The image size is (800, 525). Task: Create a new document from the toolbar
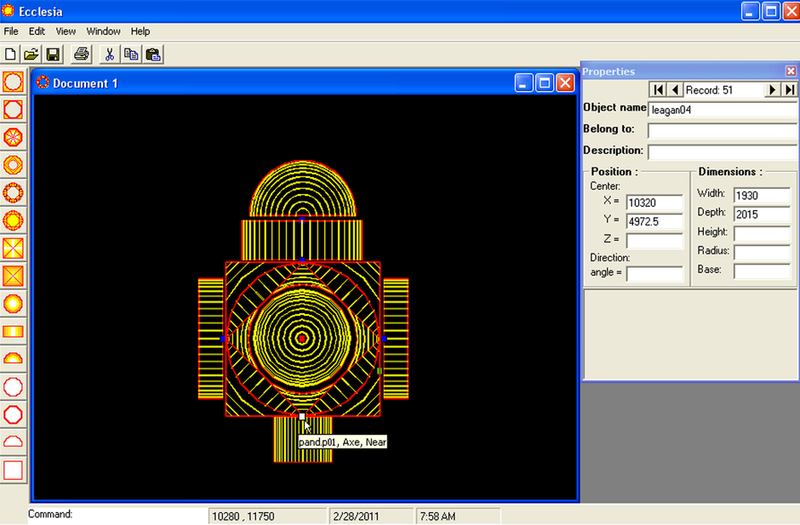point(11,54)
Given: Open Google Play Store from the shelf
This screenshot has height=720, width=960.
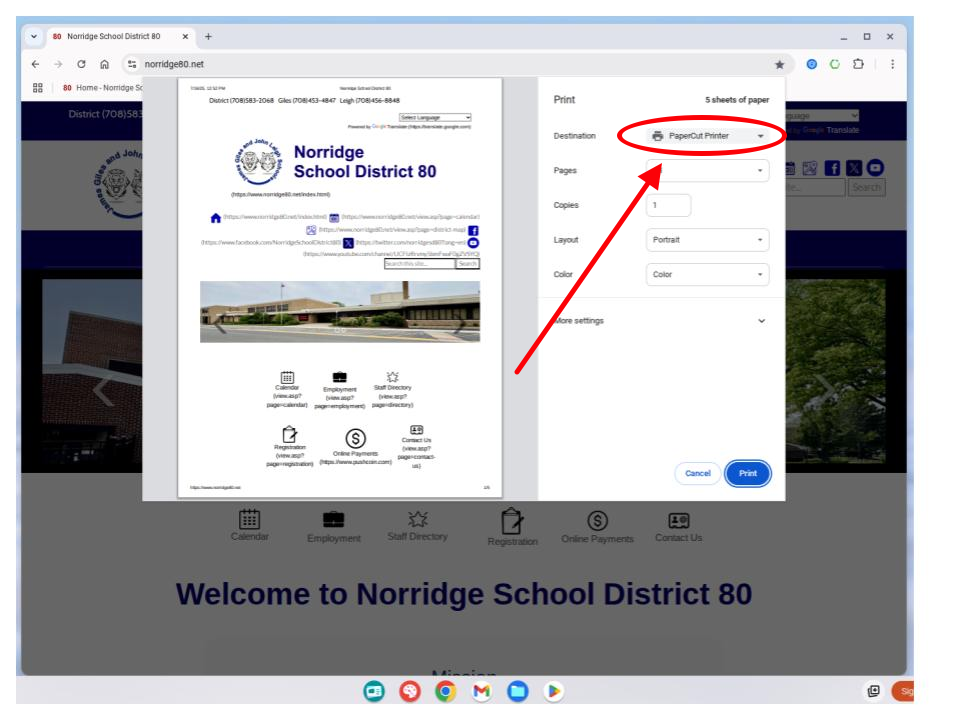Looking at the screenshot, I should 553,691.
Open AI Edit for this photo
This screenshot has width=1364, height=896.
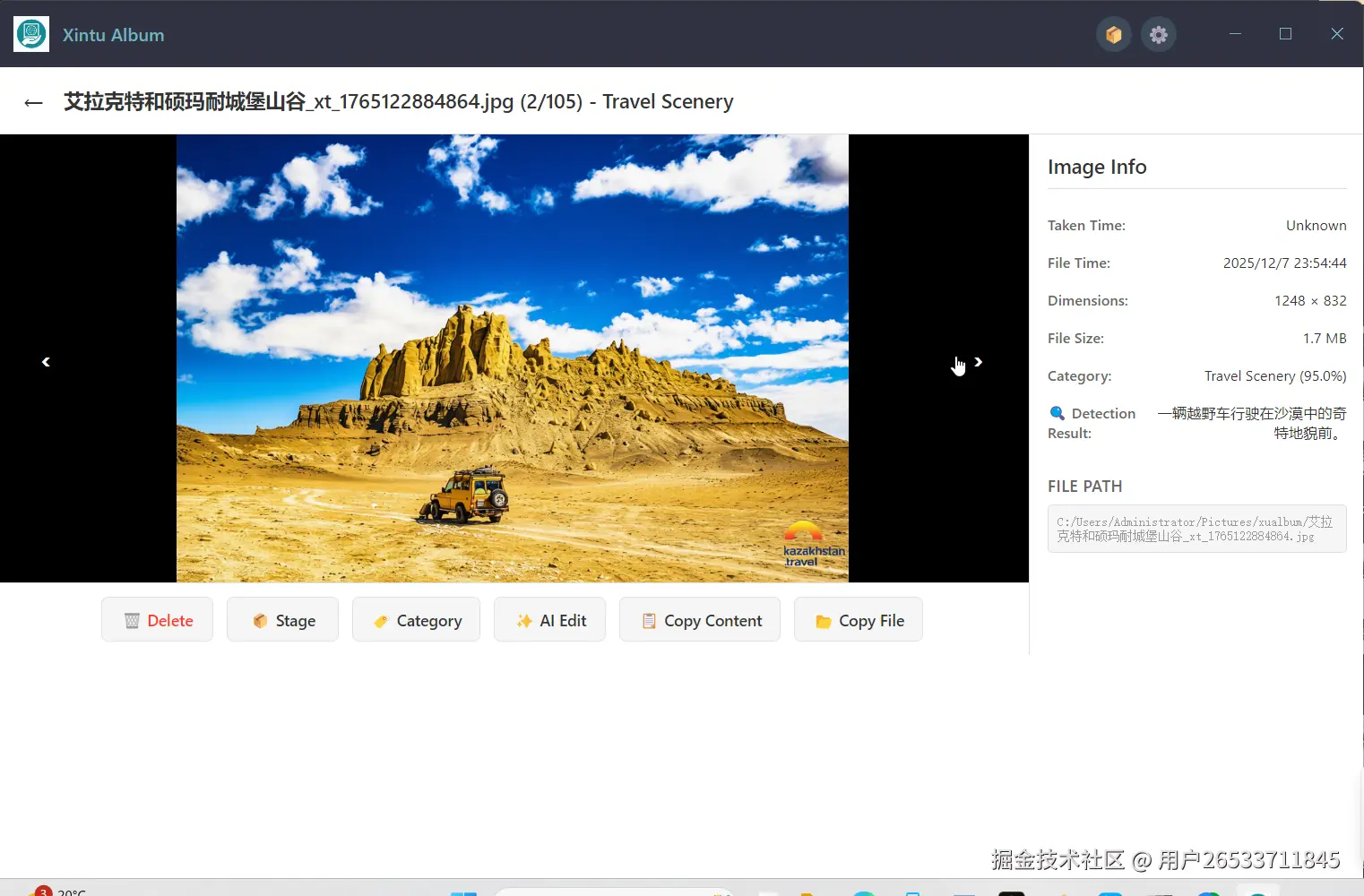pos(549,619)
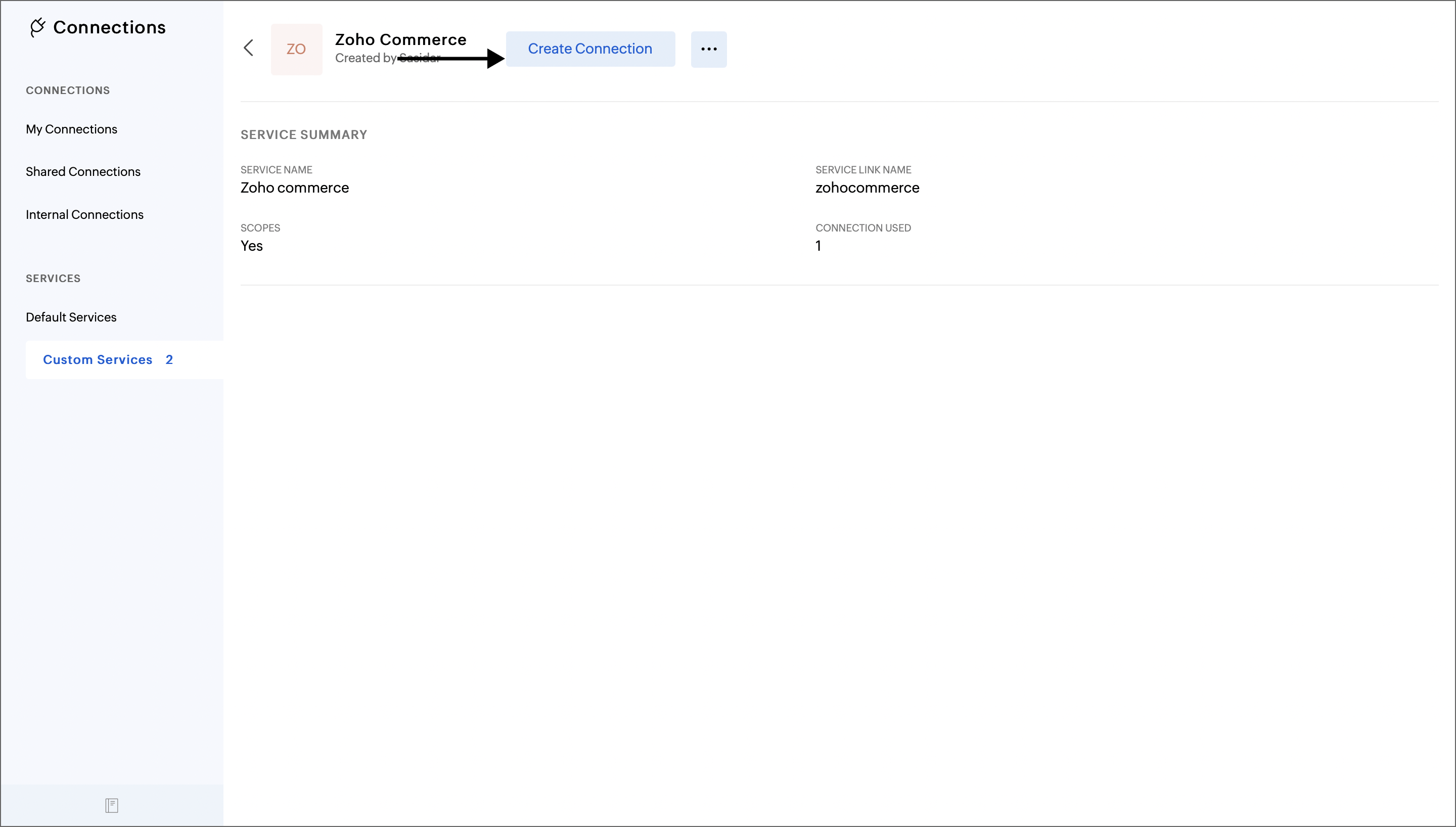This screenshot has height=827, width=1456.
Task: Click the Custom Services count badge 2
Action: (x=169, y=359)
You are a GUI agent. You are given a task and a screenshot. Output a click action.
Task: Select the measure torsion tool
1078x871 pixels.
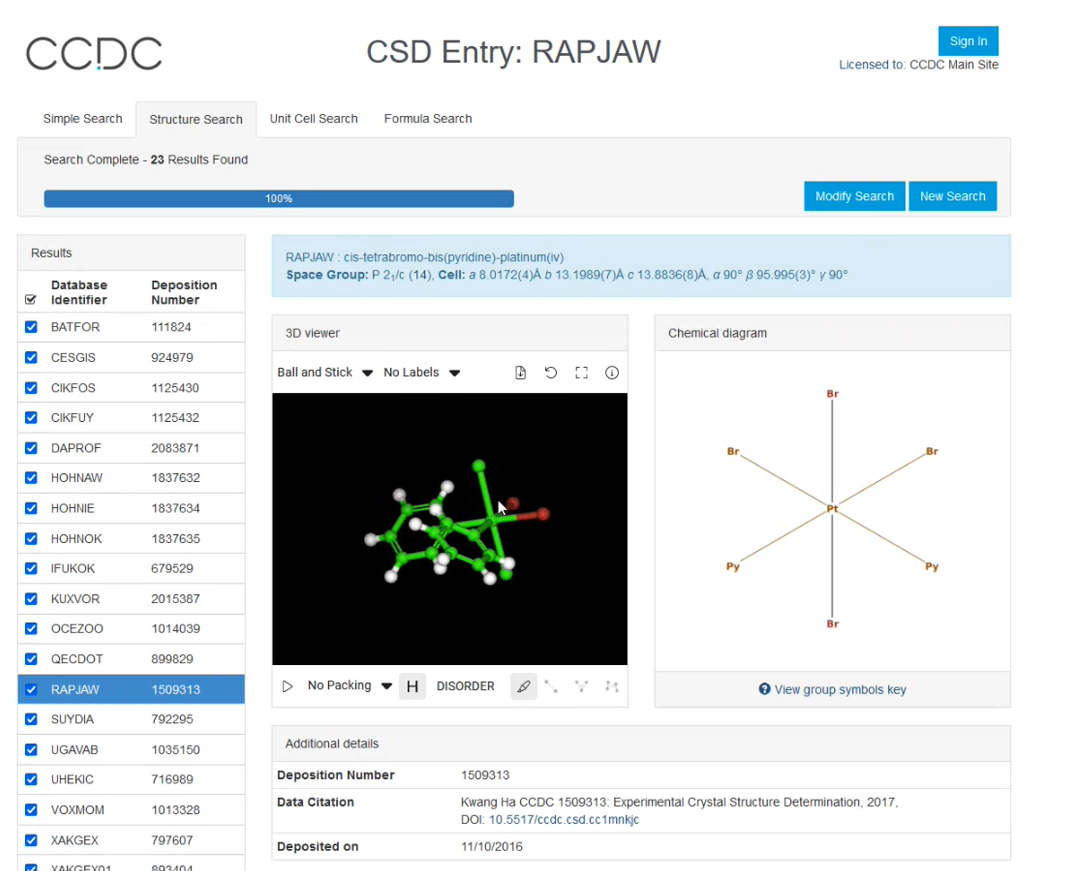pyautogui.click(x=611, y=687)
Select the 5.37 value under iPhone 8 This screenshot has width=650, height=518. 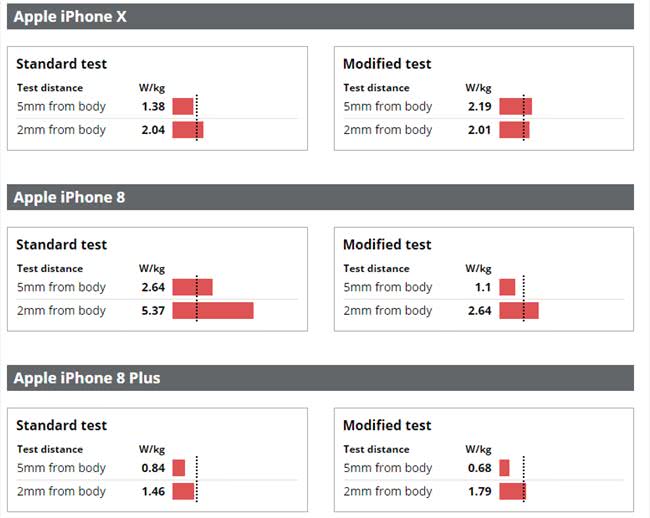click(x=153, y=311)
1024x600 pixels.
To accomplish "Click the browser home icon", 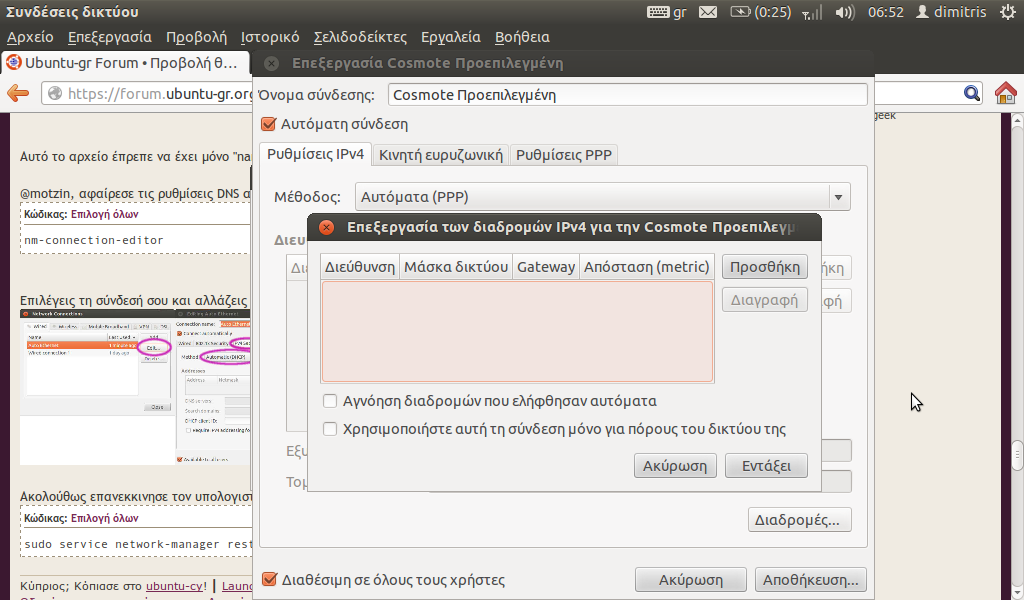I will pos(1005,93).
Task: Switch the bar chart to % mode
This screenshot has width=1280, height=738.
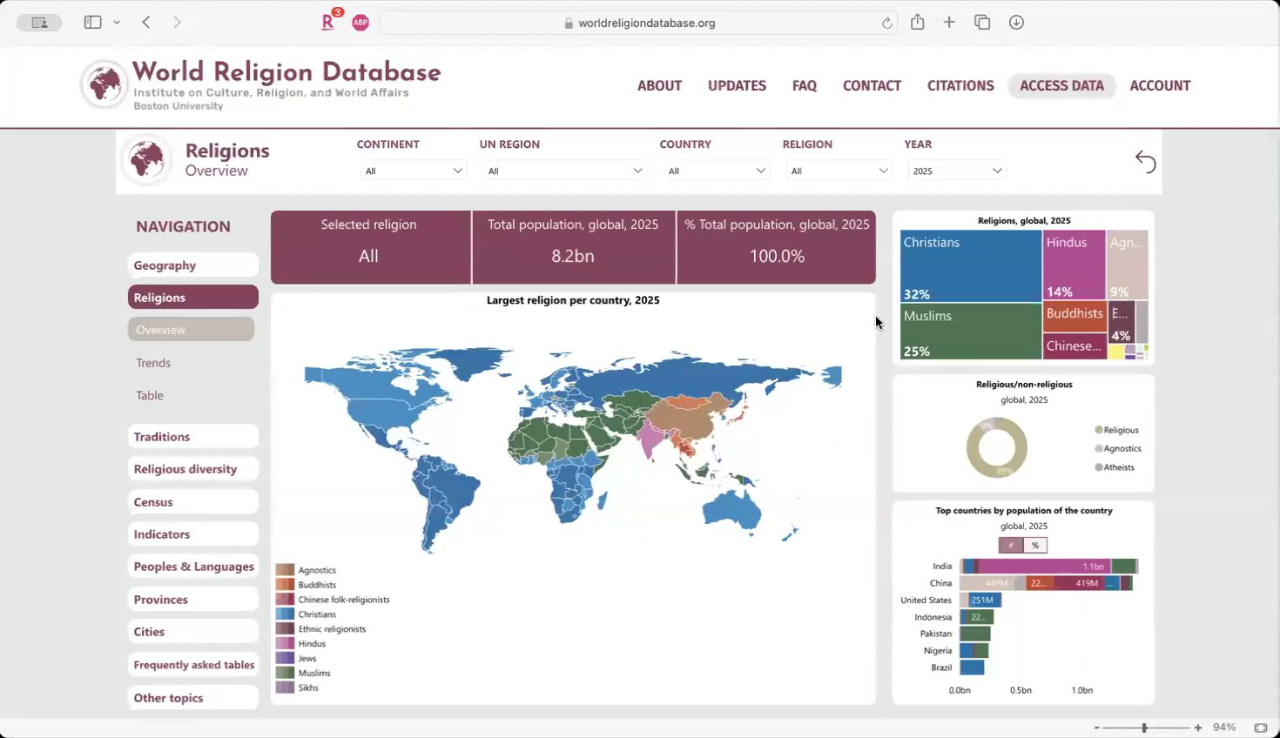Action: coord(1035,545)
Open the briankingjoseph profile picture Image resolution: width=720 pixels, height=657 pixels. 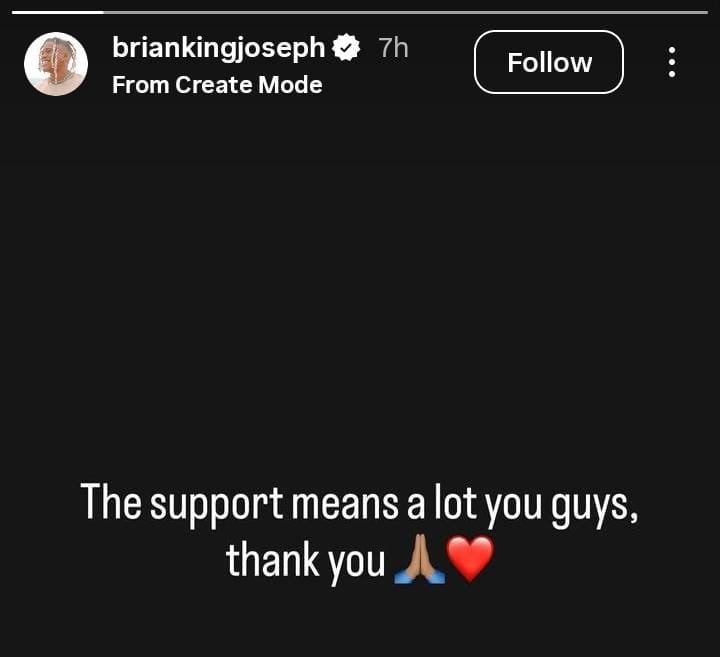(56, 64)
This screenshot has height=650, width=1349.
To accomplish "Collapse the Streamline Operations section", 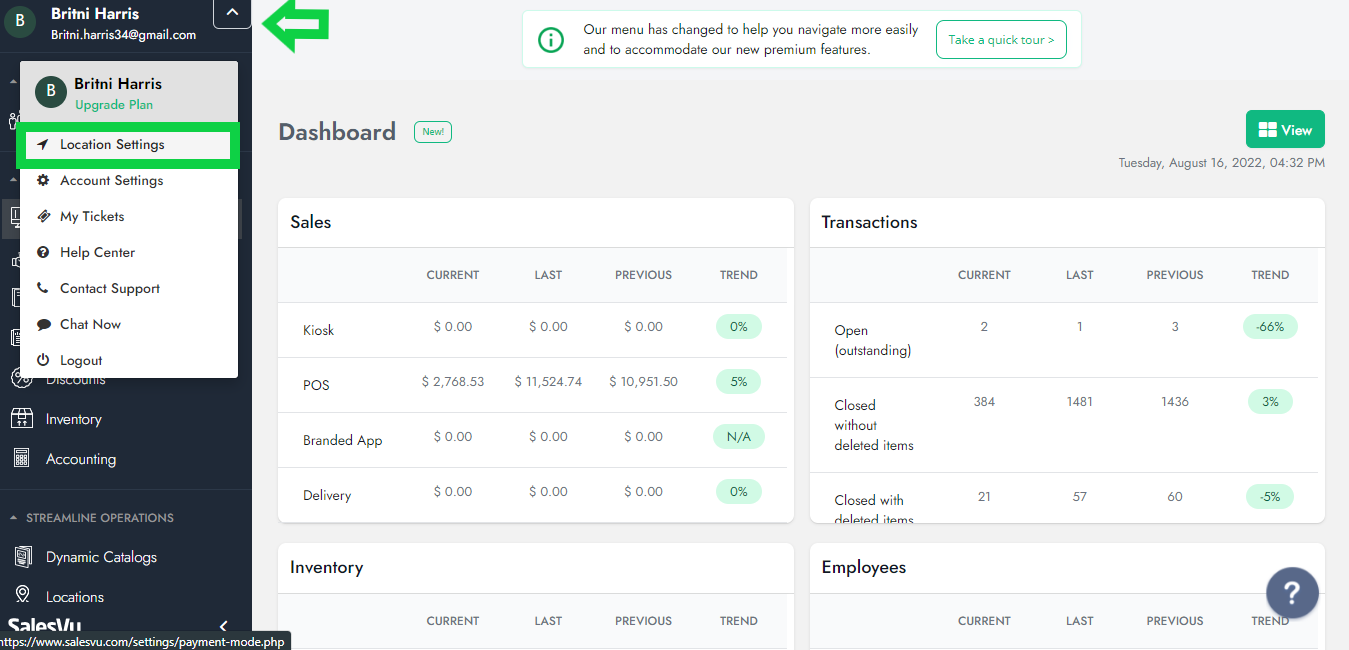I will (x=14, y=518).
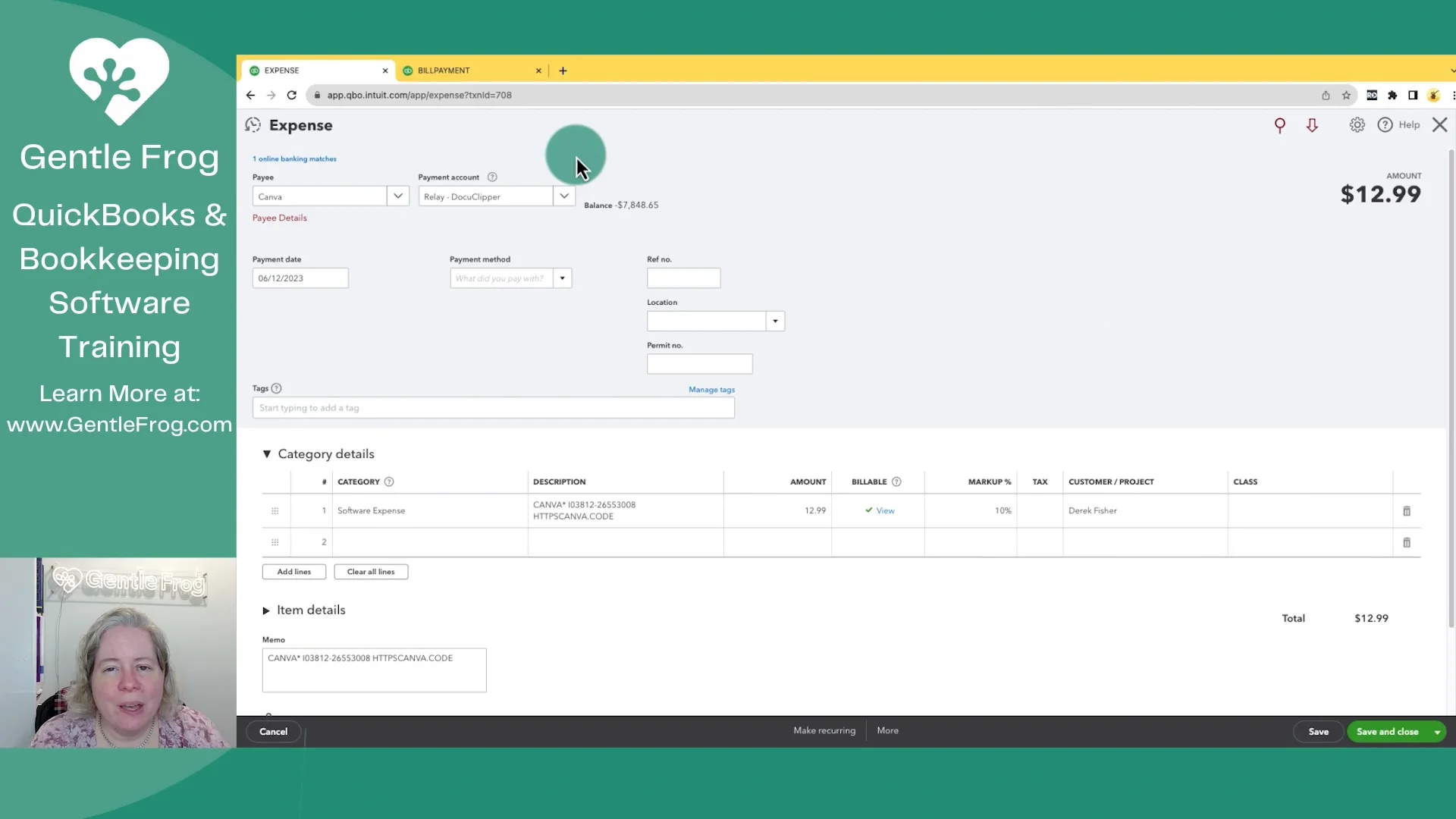
Task: Click the Help question mark icon
Action: (x=1385, y=125)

_____

## PROBLEM TO WORK ON
Give the lines of the records starting at the line containing "Given: Open Google Play Store from the shelf" and ending at the line containing "Looking at the screenshot, I should 553,691." as a numbered list, skipping blank lines and leaving out the pictures.

## TASK RESULT
1. Given: Open Google Play Store from the shelf
2. This screenshot has height=720, width=960.
3. Looking at the screenshot, I should 553,691.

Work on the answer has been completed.